If the situation persists, the whole one-spinner, rest seamers formula can be revisited by the Indian management.
The second factor that has become the elephant in the room is left-arm wrist spinner Kuldeep Yadav. England have failed to pick the 23-year-old, it’s as simple as that. Also, a majority of his dismissals have been of the Test variety – beaten in the air and stumped, bowled or lbw neck and crop.
Also, captain Virat Kohli has stated that both Kuldeep and leg-spinner Yuzvendra Chahal can be selected for the Test series. Which is not the best idea because playing spinners in white ball cricket, when batsmen don’t have the option of playing out one spell after the other, and facing them in Tests where patience and consistency are key are two different ball games.
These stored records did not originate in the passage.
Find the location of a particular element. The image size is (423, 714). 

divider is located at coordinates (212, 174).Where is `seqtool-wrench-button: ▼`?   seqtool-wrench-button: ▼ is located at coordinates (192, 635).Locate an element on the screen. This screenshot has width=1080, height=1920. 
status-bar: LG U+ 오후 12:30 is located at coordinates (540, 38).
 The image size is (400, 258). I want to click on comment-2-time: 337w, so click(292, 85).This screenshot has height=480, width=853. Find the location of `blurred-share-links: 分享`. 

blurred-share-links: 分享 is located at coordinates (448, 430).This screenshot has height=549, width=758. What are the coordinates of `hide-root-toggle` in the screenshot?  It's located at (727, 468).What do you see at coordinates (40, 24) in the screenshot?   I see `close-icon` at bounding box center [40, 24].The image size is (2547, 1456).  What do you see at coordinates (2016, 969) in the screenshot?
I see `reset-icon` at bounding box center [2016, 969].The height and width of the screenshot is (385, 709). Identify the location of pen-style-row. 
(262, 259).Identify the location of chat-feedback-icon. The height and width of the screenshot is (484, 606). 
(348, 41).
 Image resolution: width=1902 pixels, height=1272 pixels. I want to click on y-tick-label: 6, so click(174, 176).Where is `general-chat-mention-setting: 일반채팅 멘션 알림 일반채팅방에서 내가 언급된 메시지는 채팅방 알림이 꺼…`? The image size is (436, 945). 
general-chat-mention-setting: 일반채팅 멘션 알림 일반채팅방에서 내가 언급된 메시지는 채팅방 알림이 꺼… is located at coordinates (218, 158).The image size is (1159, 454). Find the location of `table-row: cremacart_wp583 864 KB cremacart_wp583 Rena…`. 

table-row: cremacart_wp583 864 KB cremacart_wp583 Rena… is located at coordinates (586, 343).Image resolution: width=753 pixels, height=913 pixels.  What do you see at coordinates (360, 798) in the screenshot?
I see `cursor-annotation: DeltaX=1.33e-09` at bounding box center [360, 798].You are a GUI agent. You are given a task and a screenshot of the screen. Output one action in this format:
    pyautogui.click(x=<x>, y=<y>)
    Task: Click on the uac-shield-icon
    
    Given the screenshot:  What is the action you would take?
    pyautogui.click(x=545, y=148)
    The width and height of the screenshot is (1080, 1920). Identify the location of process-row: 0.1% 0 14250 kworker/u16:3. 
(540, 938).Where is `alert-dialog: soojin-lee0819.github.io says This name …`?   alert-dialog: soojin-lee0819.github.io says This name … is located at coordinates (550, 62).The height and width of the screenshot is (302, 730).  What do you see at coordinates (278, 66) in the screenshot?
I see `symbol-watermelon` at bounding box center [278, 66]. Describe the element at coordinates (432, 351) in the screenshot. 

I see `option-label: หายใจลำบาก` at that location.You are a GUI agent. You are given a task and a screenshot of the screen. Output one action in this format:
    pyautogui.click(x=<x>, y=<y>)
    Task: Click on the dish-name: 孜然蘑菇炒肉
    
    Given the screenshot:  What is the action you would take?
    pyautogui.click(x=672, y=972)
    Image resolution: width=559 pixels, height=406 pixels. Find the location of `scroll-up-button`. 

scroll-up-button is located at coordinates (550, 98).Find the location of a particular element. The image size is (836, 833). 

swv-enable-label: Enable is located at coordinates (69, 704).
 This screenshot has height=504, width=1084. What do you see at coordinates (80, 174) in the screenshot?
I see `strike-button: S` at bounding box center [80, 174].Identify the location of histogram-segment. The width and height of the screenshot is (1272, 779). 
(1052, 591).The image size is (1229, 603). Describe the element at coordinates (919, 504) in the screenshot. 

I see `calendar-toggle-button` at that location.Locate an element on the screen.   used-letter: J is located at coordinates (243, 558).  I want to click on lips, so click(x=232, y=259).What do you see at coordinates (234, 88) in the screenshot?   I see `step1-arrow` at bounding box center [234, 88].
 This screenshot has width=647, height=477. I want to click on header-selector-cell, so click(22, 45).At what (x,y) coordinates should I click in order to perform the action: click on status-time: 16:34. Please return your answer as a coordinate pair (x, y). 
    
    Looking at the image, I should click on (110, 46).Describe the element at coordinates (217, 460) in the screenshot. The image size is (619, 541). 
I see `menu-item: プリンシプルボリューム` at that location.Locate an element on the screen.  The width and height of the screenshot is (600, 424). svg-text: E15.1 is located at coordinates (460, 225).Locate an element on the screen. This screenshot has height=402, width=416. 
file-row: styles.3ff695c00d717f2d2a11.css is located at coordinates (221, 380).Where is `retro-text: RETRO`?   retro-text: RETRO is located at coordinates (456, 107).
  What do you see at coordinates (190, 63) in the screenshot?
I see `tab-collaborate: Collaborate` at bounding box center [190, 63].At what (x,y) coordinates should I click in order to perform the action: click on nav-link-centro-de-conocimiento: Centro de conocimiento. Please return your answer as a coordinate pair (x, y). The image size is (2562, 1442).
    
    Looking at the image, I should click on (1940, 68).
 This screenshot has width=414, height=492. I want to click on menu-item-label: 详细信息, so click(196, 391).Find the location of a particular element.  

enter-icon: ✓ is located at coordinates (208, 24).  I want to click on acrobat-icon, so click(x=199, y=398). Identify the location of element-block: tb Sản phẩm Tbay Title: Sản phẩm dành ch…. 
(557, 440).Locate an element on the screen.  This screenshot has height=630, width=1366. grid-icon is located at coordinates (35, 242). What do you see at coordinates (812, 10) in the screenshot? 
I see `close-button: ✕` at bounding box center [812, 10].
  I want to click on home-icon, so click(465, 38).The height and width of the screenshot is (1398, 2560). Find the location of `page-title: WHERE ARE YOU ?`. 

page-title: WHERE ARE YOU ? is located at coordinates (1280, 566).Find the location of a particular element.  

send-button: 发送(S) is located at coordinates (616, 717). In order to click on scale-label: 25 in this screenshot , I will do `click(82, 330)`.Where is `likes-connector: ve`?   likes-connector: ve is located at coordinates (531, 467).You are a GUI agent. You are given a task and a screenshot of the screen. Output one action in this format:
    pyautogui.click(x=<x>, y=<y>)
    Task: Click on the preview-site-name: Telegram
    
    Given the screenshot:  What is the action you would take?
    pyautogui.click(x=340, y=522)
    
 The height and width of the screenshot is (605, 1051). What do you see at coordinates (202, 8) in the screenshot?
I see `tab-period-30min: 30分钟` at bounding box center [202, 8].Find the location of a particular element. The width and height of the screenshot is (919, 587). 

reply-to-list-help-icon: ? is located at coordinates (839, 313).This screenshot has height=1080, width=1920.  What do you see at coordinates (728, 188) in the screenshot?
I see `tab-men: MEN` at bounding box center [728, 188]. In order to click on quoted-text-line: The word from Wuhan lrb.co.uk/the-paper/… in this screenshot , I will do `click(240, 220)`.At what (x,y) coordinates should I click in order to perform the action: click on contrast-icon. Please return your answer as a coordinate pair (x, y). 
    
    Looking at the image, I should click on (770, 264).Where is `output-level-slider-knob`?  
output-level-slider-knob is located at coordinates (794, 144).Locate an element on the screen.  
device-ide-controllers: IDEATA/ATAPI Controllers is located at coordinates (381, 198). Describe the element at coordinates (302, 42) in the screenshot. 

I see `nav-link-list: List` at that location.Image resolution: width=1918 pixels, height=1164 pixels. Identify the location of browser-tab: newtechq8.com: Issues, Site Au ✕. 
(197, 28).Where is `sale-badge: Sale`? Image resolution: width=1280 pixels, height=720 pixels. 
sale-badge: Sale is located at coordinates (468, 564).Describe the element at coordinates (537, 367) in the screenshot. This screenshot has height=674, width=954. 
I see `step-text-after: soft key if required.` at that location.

But hey, this is Kohli’s India and anything is possible. At the beginning of the year, the Indians had inducted white ball specialist Jasprit Bumrah in the Test team for the South Africa series after being impressed with the way he bowled in the nets.
So, there is every chance Kuldeep and/or Chahal will get selected. If that happens, what happens to Ravi Ashwin and more importantly Ravindra Jadeja? These two spinners have been instrumental in helping India remain as the No.1 Test team in the world. And while they haven’t won Test series in major nations outside the subcontinent, 319 wickets for Ashwin and Jadeja’s 171 scalps can’t be simply brushed aside.
Having said that, if India decide to go with two spinners, Jadeja is most likely to miss out as Kuldeep has to be in the playing XI going by the tone of Kohli’s statement. If the Indians go with one spinner in the eleven, then does the record breaking 300-wicket taker Ashwin – who also has four Test tons – miss out?
Kohli has never gone in with the same playing XI in successive Test matches. While some decisions have been forced upon him due to injuries, others have been his call. So expect the Indian management to select one or both of Kuldeep and Chahal for the Test series and also the spin hierarchy of Indian cricket to get shuffled this English summer.